Com’è nato questo progetto?

Il progetto è cofinanziato dalla Fondazione Cassa di Risparmio Trento e Rovereto e dal Dipartimento di Economia e Management (DEM). Nasce da una collaborazione tra il Dipartimento e SpazioDati, una start up che opera nell’ambito dei big data e della semantica. Per raggiungere gli obiettivi che ci siamo posti è necessario infatti creare un database contenente informazioni sul rapporto banca-impresa per un campione rappresentativo di imprese. Il lavoro di raccolta dati viene fatto quindi in collaborazione con SpazioDati, che attraverso le più moderne tecniche di analisi dei big-data è in grado di estrarre dati strutturati da vari documenti (ad esempio un tweet, una pagina web, un commento su Facebook, un testo legale, il bilancio di un’azienda) per offrire algoritmi intelligenti che aiutano a estrarre dai documenti ciò che interessa (come i concetti-chiave, nomi di persone, indirizzi, cifre). 
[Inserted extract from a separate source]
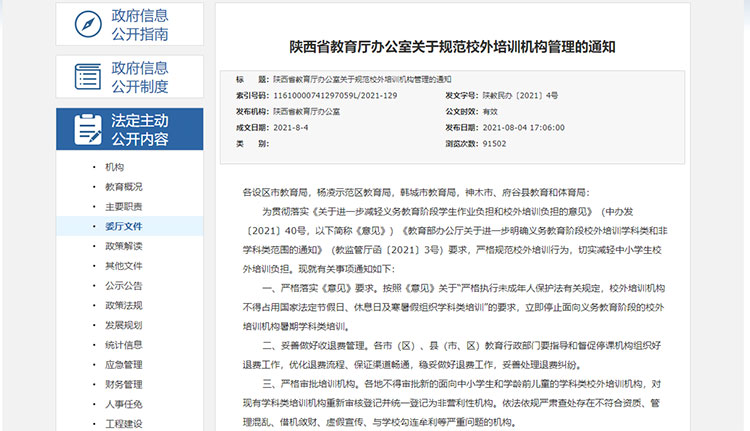Open the 政策法规 category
Fare ricerca è oggi il tuo lavoro. Era un obiettivo che avevi già al liceo?

Ad essere sincera al liceo le idee erano poche e confuse. Non appartenevo alla schiera dei pochi fortunati che già da tempo sapevano cosa fare. Mi sono iscritta alla Facoltà di Lingue, attratta forse più dalla voglia di girare il mondo che non da una vera e propria passione e dopo sei mesi ho capito che quella non era la mia strada. Ho deciso così di iscrivermi ad Economia e Commercio e mi sono appassionata allo studio dei mercati e delle imprese. La decisione di fare ricerca è nata in un secondo momento, durante la stesura della tesi di laurea. In quell’occasione, grazie anche al professore che mi ha seguito, ho scoperto il piacere della ricerca e la volontà di conoscere e di approfondire i temi economici legati alle dinamiche e politiche industriali. La mia storia insegna che si può sbagliare e che nessuna scelta è irreversibile. 

Che consiglio daresti a chi sta orientando la sua scelta universitaria sull’ambito economico?
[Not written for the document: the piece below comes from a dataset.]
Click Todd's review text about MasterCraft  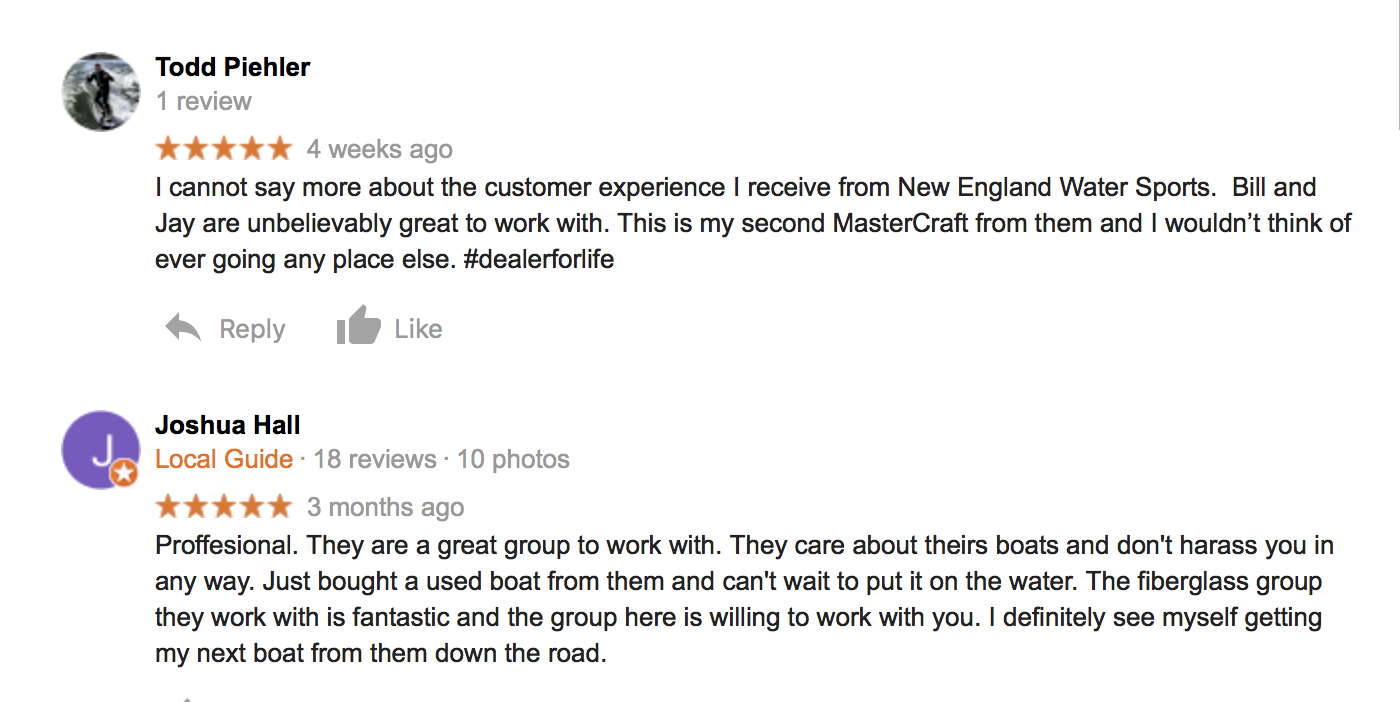click(x=753, y=224)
Lo studio dell’economia è affascinante sia per chi ama le discipline umanistiche sia per chi preferisce quelle matematico-quantitative. Sicuramente una buona preparazione matematica e una sufficiente maturità logica sono requisiti utili per affrontare le discipline economiche ed aziendali. L’economia fa parte della nostra vita e lo studio dell’economia consente di trovare le risposte a problemi di cui sentiamo spesso parlare. Studiare economia aiuta a sfatare luoghi comuni e pregiudizi a distinguere con chiarezza tra causa ed effetto in un dato fenomeno.
Studiare scienze economiche offre buoni sbocchi professionali. Un elemento che definisce il mondo di oggi è la crescente complessità con la quale si devono continuamente confrontare aziende, governi, istituzioni internazionali. Questa complessità richiede maggiore capacità di analisi e lo studio delle scienze economiche è particolarmente adatto a formare tali competenze.